There's more to look at in the codebase there were a few refactors and rounds of code which made the code both more compact and less scrutible. The branch which contains the version which went on the costume is spartan_6 which you can see here.

The Physical Build

The build is made up of a total of 4 of the 32x32 screens held with M3 screws onto a plank of wood:

four led matrix panels packed together to make a single display backside of the display showing a thin plank of wood attached with screws to the panels; panels with open connectors and exposed electronics

We then take a bunch of 2 inch thick pink housing foam and cut ~1 inch deep grooves into it so we can bend it into a rounded shape, and form it into a box:

a shopping cart with large foam panels balanced on top and bottom a piece of foam with notches cut out being bent on a wooden plank with tools strewn about four foam panels with notches cut out arranged into a box such that the ends would bend to touch

Next, using an excessive amount of gorilla glue, gaffers tape, and weights, everything is adhered together:

the led matrix display centered inside the four foam panels; a small pile of metal pieces sitting on top; glue pressing out from the seams four foam panels with notches cut out being bent together and held with tape; glue pressing out between the seams a bicycle helmet being glued to a piece of foam underneath a paint can and collection of drills and drill batteries

After gluing the box together, the foam is further carved down so there is as clean a seam as I can manage, and we spackle over all the gaps. Spackle turned out to be a terrible choice: it is both heavy on a helmet, and it takes a long time to dry between coats (and I was running out of time). The finish is pretty ugly, but it works!

back of the helmet, bent panels touching, covered in a messy, thick layer of spackle bottom of the helmet with smooth spackle, on a wooden table covered in spackle dust and a sanding block the helmet covered in white paint, the finish of the spackle showing a splotchy, uneven surface

Next up, the all-important tests of fit! Does my head fit through the hole on the bottom? Can I actually hold my head up under all this plaster? Can I see through the tiny camera hastily taped to the bottom of the helmet?

me in a blue t-shirt and shorts holding the helmet over my head, display off but facing the camera me in a light blue t-shirt standing hands on hips with the helmet on my head; helmet white with some blue painters tape obscuring the screen me in the gray painted helmet, display on showing streaks of color, one hand palm raised up, other holding a small camera

A few coats of paint are thrown on, and with that, we have the costume!
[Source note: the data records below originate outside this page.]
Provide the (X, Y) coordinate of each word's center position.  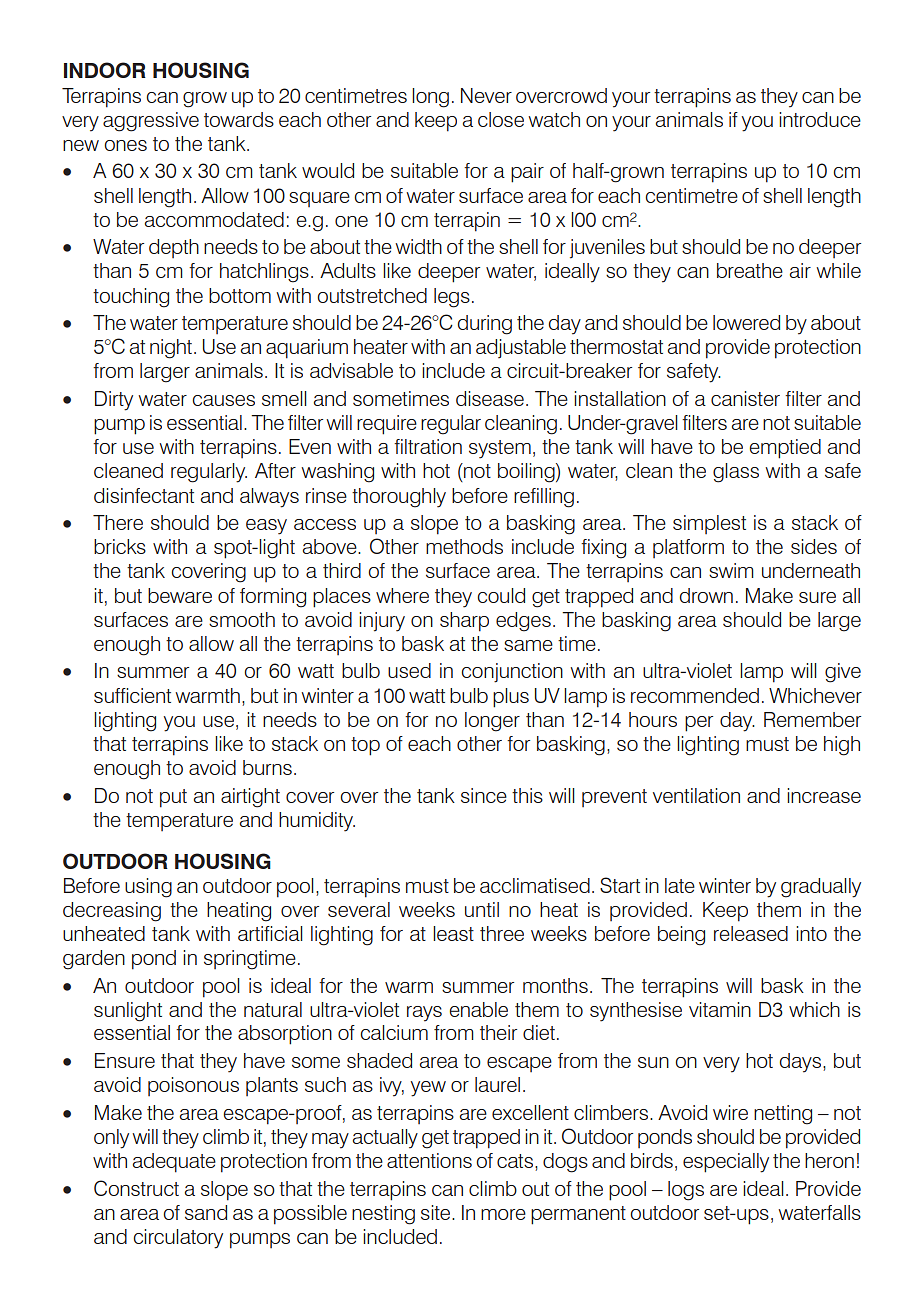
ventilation (696, 795)
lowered (746, 322)
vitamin (720, 1009)
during (485, 325)
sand (206, 1212)
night (172, 349)
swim (731, 570)
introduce (820, 119)
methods (464, 546)
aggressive (151, 122)
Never (486, 95)
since (484, 795)
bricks (120, 546)
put (173, 798)
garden (94, 960)
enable (478, 1009)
Okay, obviously I didn't manage to build up any of the outfit beyond the head, but the head took up every moment of time I had before comic-con, so the head would have to do! The rainbow lines actually are because I wasn't able to get loading of images from the beaglebone to the FPGA working in time, so I miswired the display so that it was effectively colorful static. I was told the static shifted when I breathed on the wires, so the effect was at least interesting!
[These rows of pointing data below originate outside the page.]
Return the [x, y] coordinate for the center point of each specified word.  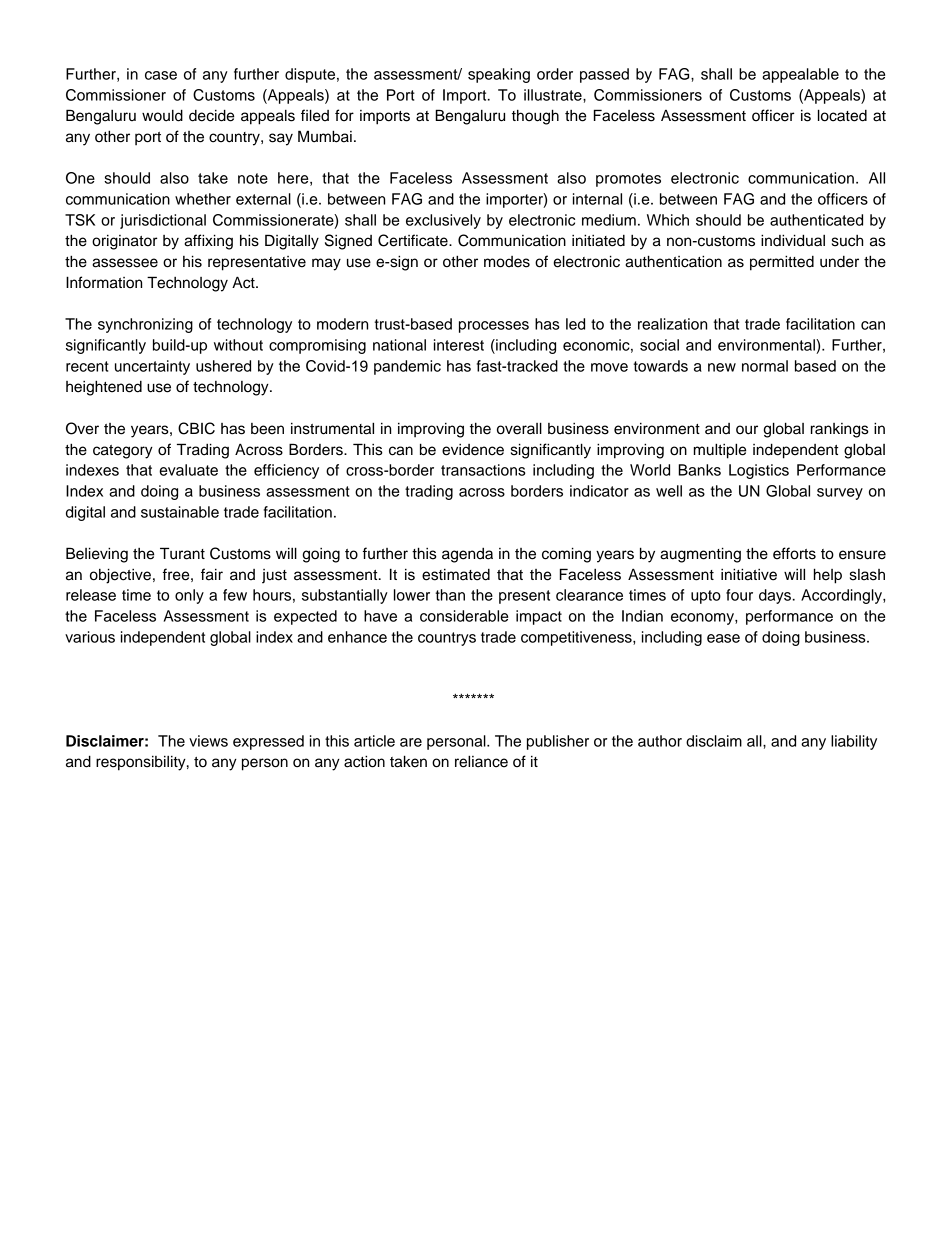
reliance [481, 761]
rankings [840, 430]
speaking [499, 75]
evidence [473, 450]
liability [854, 742]
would [162, 115]
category [123, 452]
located [842, 115]
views [208, 741]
a mirror selfie view of me wearing the helmet in a black t-shirt, off-hand showing a peace sign, screen showing conway's game of life with two glider-guns me in a black t-shirt playing pinball in the helmet, screen showing conway's game of life me in a black t-shirt wearing the helmet with colorful streams on the screen, one hand showing a peace sign, being held in the air by a man in a white suit with red hair

Epilogue

There was a lot which simply came together without it ever quite working as it was meant to - you'll note that I didn't even mention the interface between the beaglebone and the FPGA - that's because I never quite made it work due to a combination of inexperience and struggles with timelines. Rather than walk you through a half-remembered version of the project which didn't even work correctly, I figured I would instead have the next entree of the blog discuss my second attempt at controlling these LED matrix screens, and how I was much more successful! I even used modern tools which are still relevant!
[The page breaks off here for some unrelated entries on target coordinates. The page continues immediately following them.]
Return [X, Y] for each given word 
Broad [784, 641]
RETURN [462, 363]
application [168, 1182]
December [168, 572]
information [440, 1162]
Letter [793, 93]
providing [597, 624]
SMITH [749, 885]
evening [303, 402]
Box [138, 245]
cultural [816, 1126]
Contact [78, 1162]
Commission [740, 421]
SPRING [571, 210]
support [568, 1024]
To cap off what I got working on this project though - I got very slow interfacing working between the beaglebone and the FPGA through the tools provided with the logibone. This involved something called the external memory interface (EMIF) on the beaglebone and something called the wishbone bus in the FPGA. I won't pretend to fully understand the details of the implementation here though - I trusted the python bindings and provided verilog and got something which could update individual pixels well enough, but so slowly that full screen updates were, at best, choppy. Since small updates were reasonably quick, I made a Game of Life simulator and some pretty looking patterns to have something controlled on the screen (you can see this in the final row of pictures above!)

Another important detail I never had even when I was trying to display normally encoded images was called gamma correction. This meant that images looked strangely washed out on my display, and I wasn't clear why at the time.

I think that's everything! Thanks so much for reading!